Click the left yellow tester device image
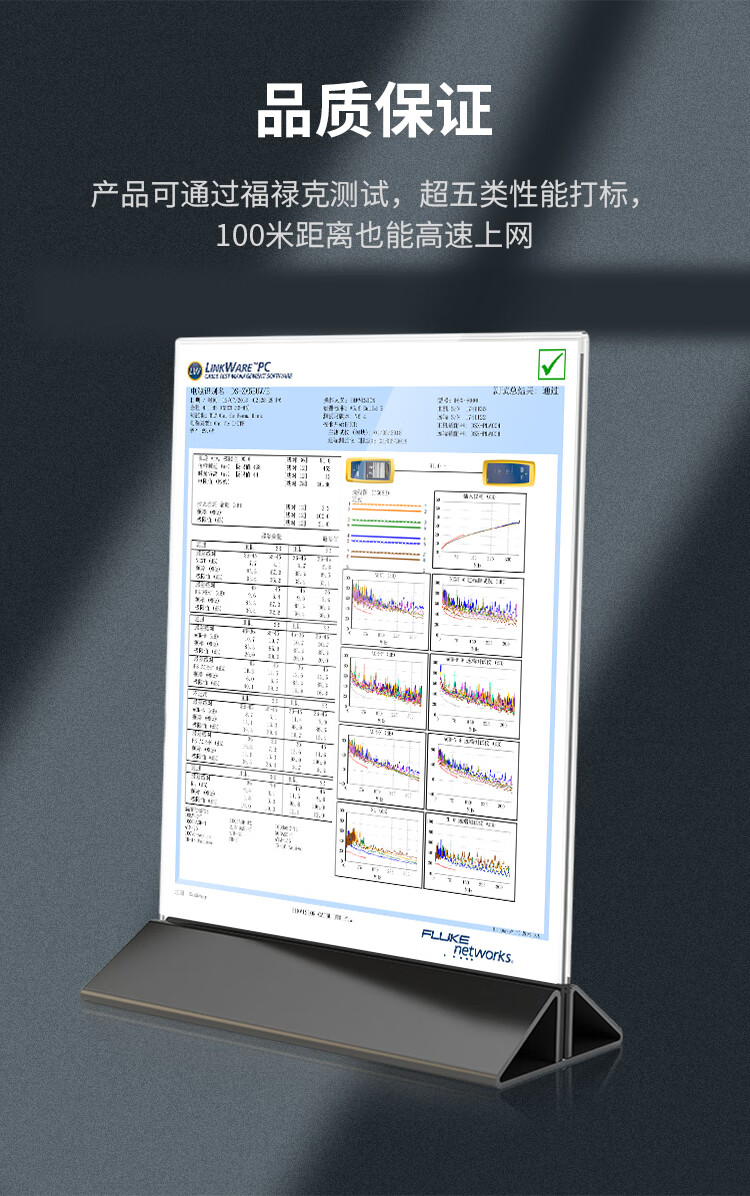750x1196 pixels. [369, 470]
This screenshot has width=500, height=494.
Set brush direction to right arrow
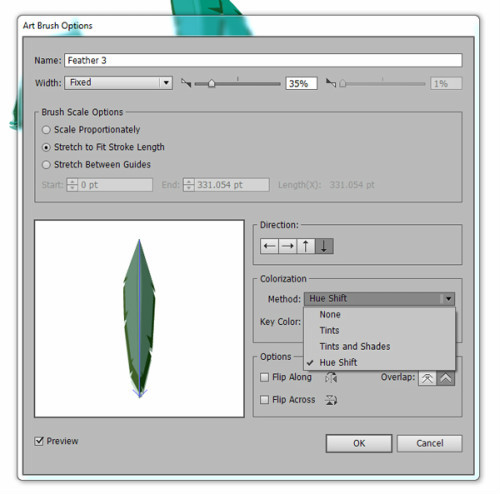click(287, 246)
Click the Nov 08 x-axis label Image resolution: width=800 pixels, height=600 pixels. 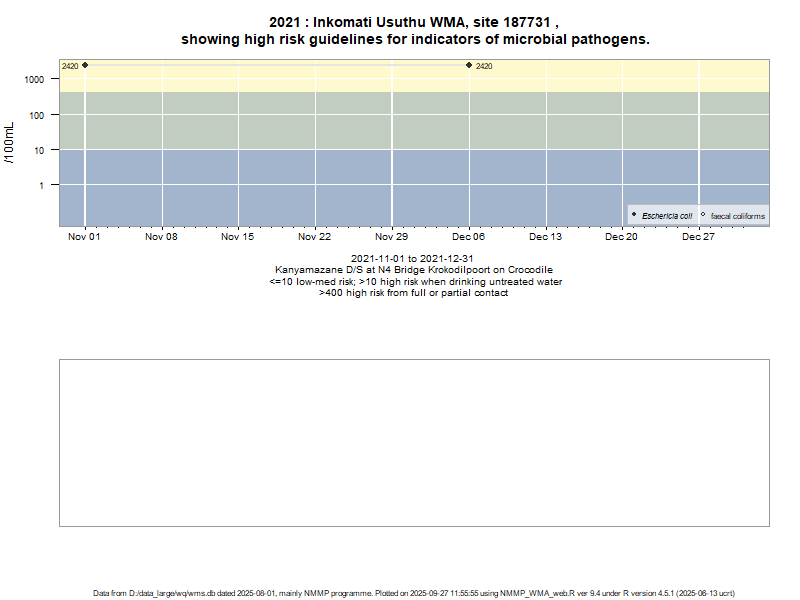[x=161, y=237]
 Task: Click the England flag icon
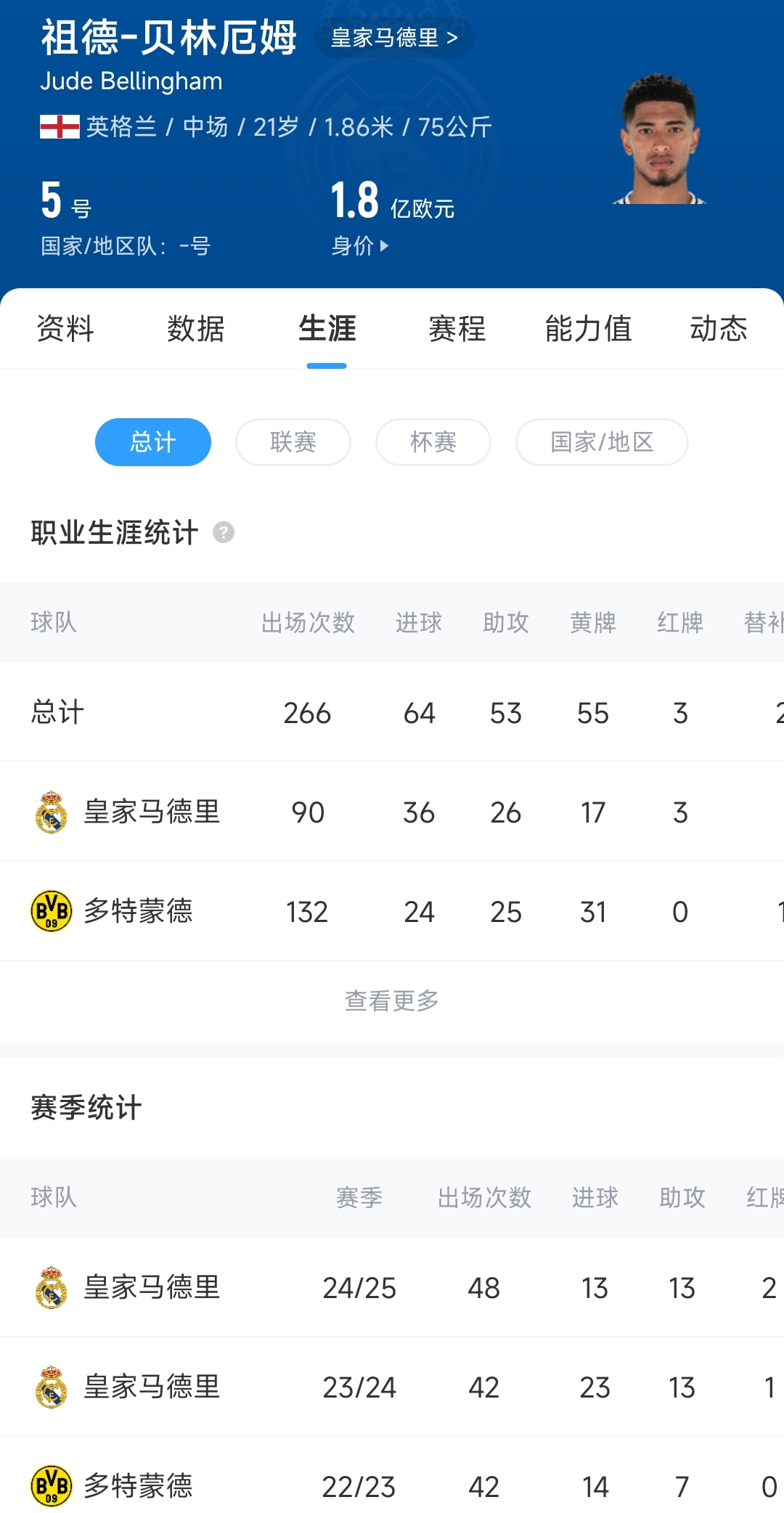click(60, 127)
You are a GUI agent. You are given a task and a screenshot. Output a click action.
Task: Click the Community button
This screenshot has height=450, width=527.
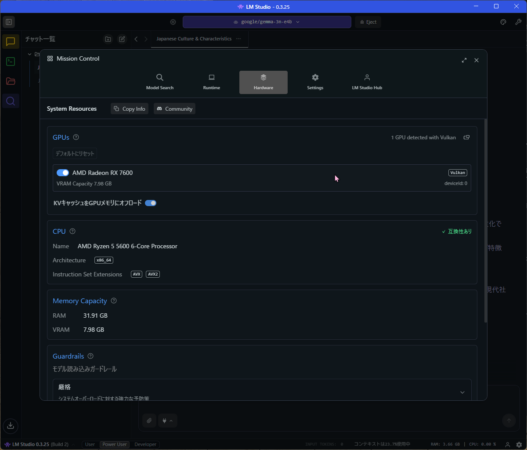174,109
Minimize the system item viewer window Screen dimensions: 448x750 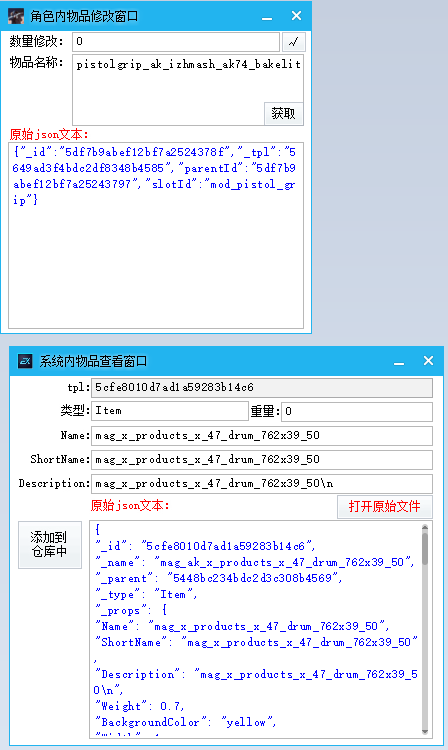[399, 362]
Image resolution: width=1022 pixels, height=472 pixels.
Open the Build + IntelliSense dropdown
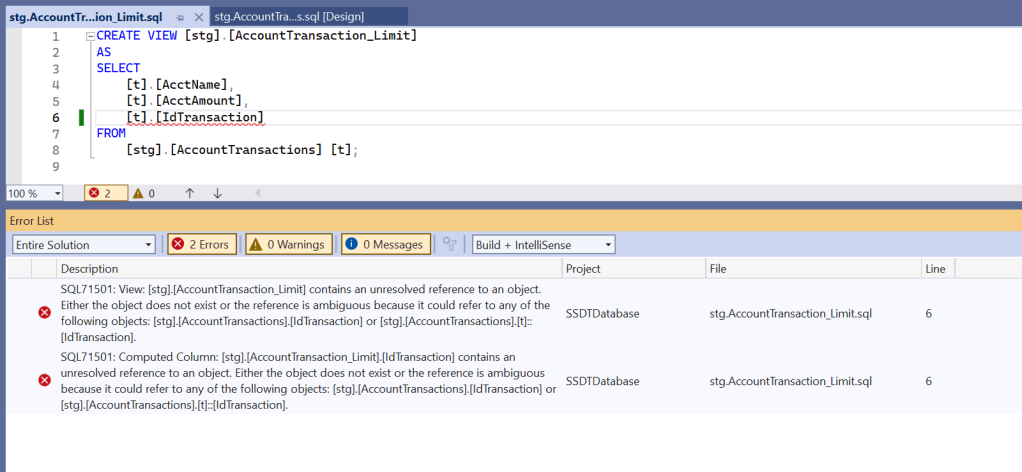pyautogui.click(x=608, y=245)
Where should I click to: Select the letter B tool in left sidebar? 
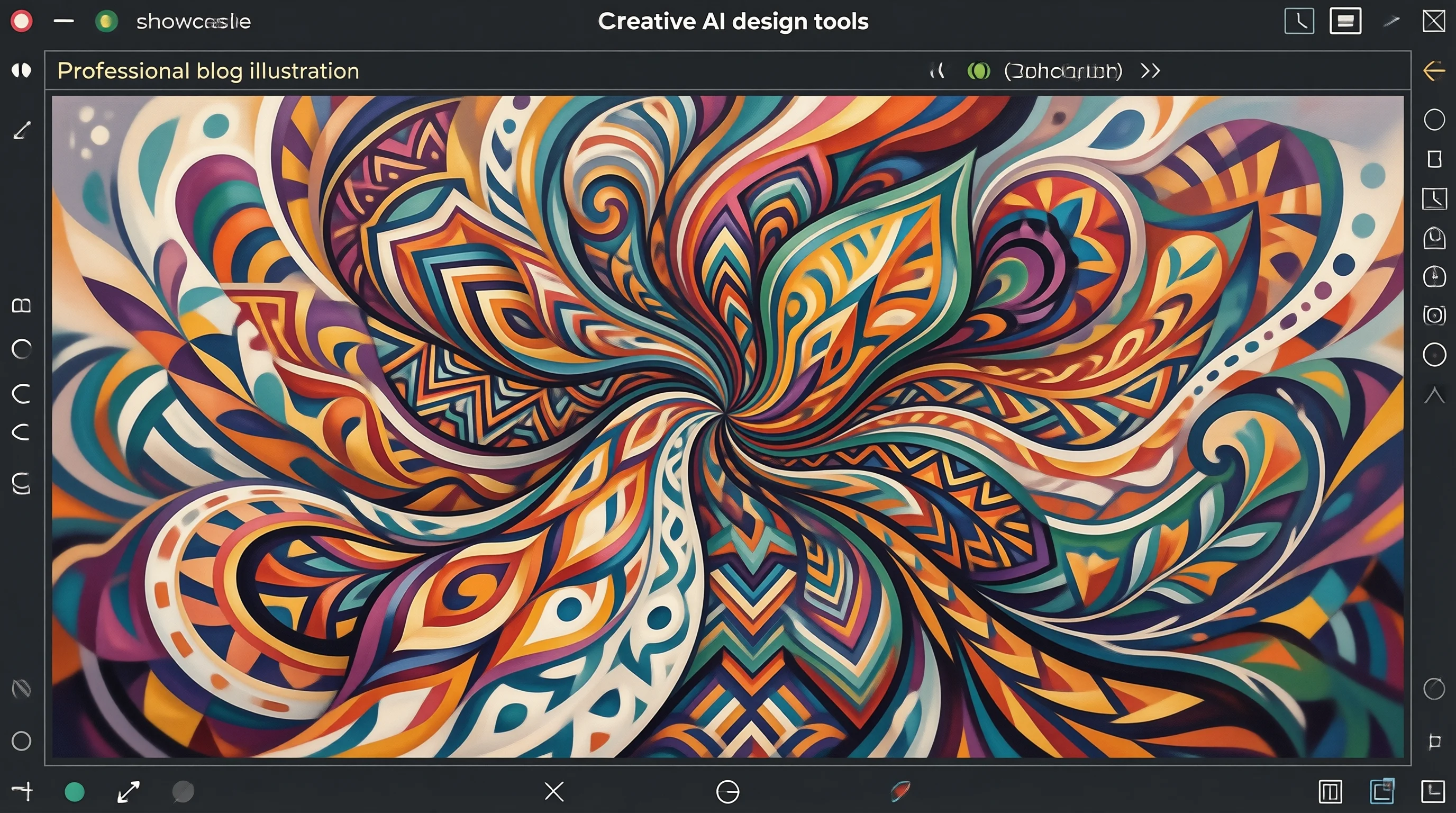pyautogui.click(x=22, y=306)
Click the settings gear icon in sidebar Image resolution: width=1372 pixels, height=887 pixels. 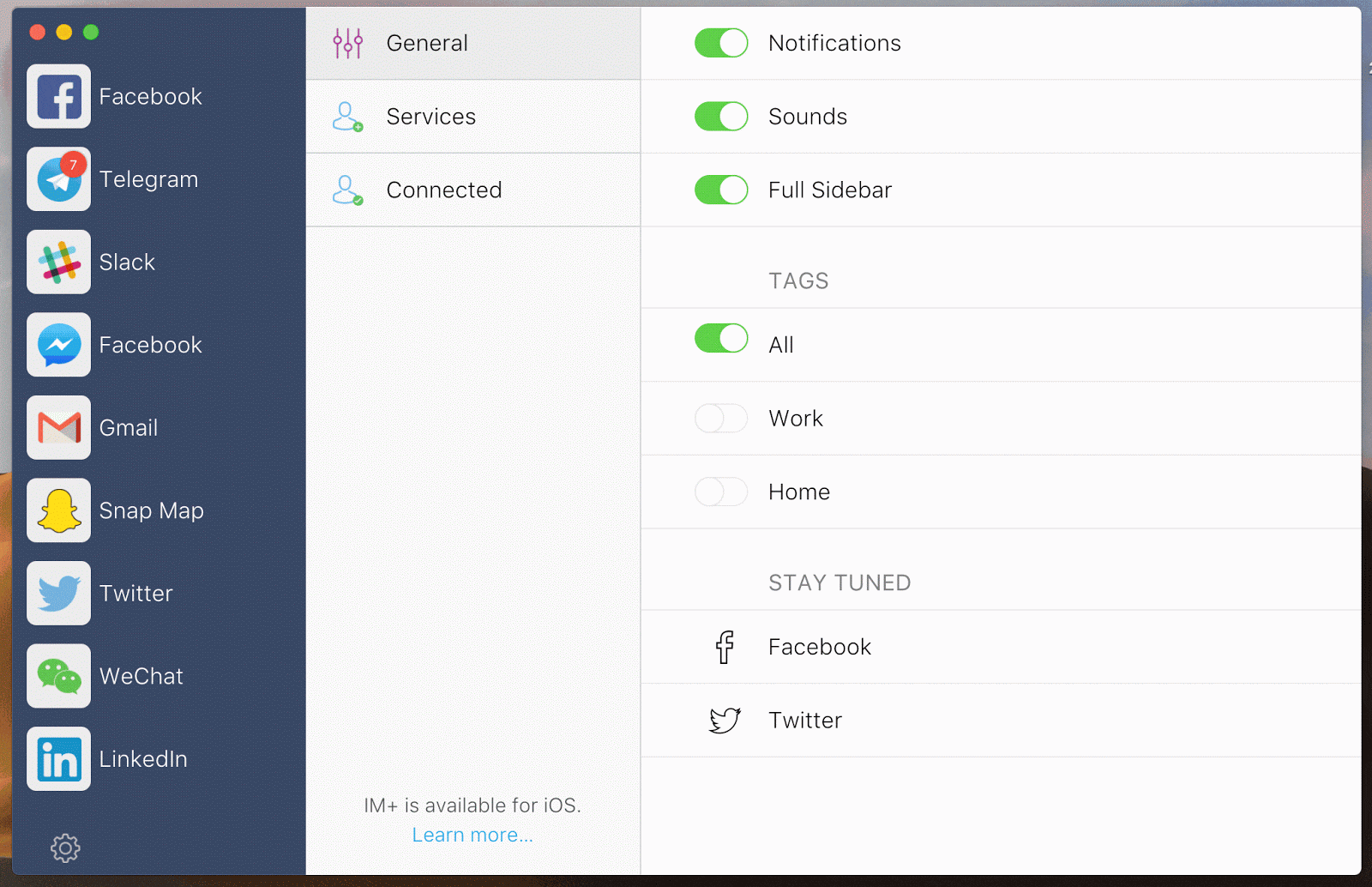pos(65,848)
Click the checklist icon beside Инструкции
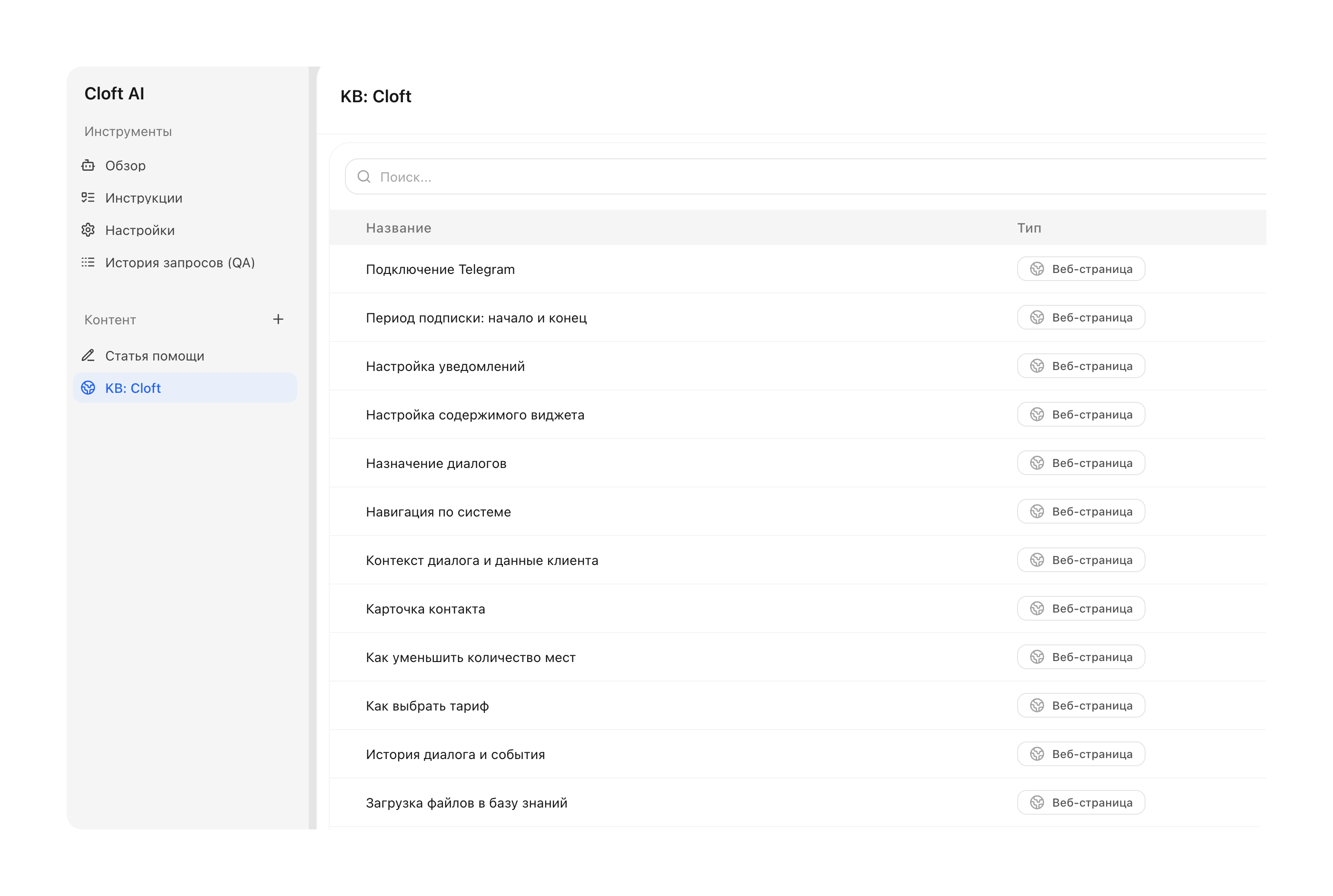1333x896 pixels. point(88,198)
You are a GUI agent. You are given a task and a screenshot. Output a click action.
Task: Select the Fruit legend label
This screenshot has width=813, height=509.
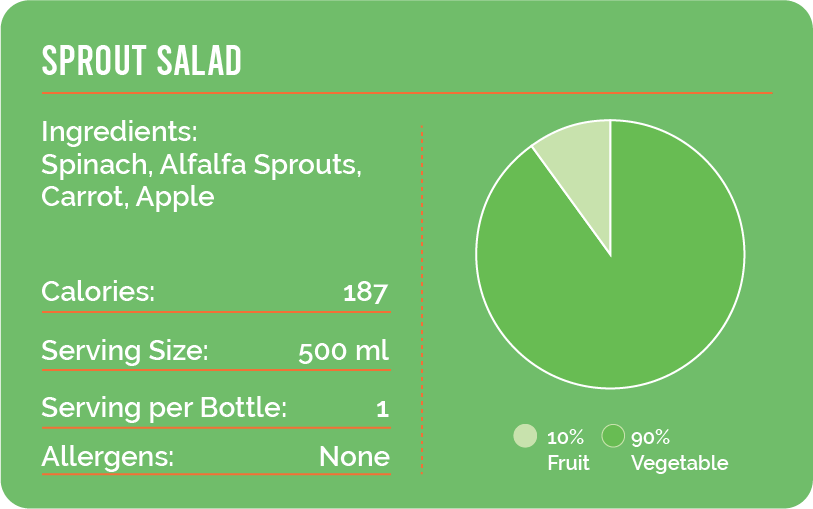[568, 463]
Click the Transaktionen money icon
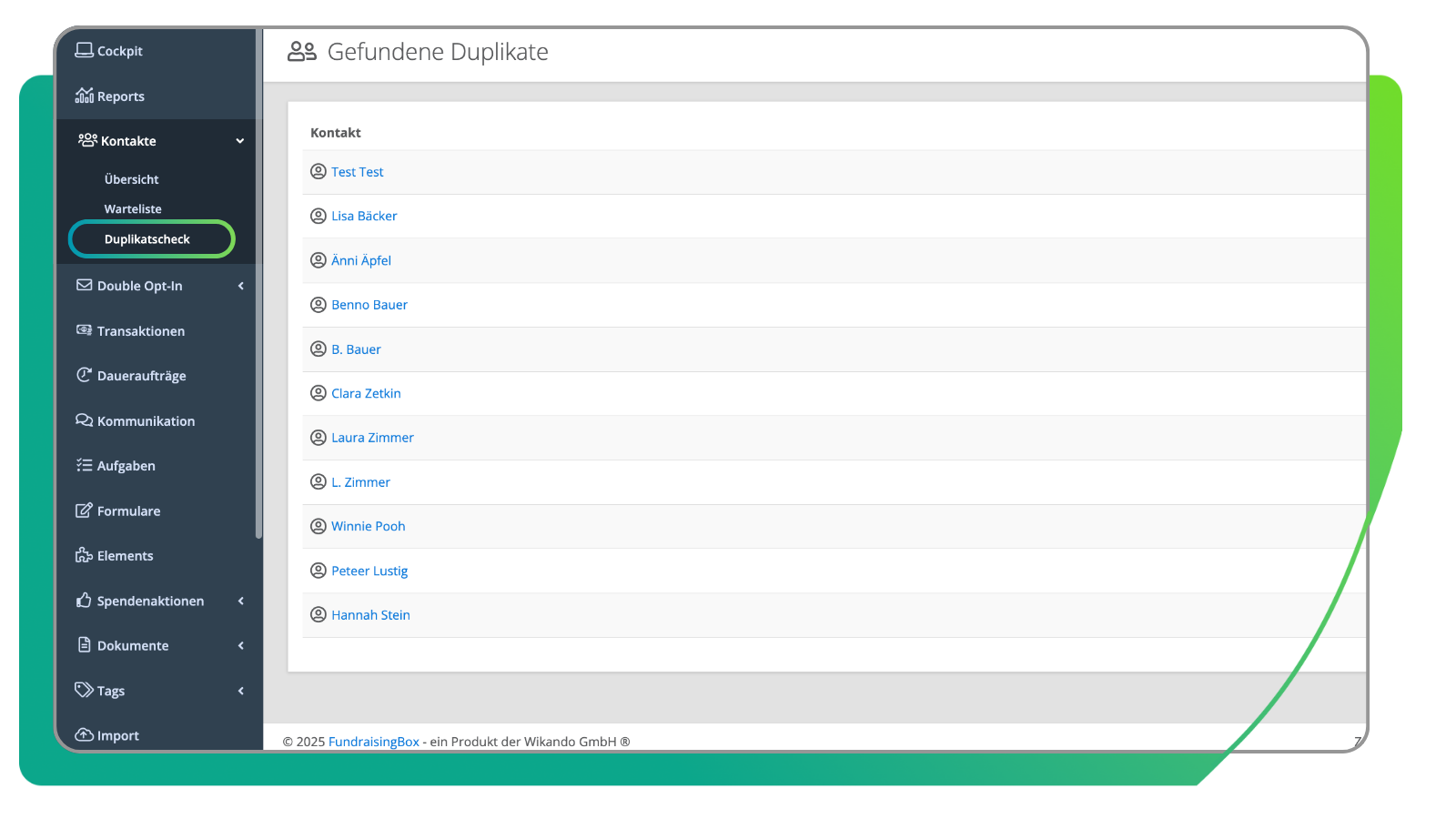 click(85, 330)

#####

Exactly the lines from the one containing "Click the checklist icon beside Инструкции" to the end of the records above, both end lines included, are to be printed, and no pictures with them.

# [Solution to this problem]
Click the checklist icon beside Инструкции
1333x896 pixels. point(88,198)
You are a GUI agent. You are given a task and a screenshot. Output a click action.
Task: Select the Fruit legend label
This screenshot has width=813, height=509.
[568, 463]
Click the Transaktionen money icon
 click(85, 330)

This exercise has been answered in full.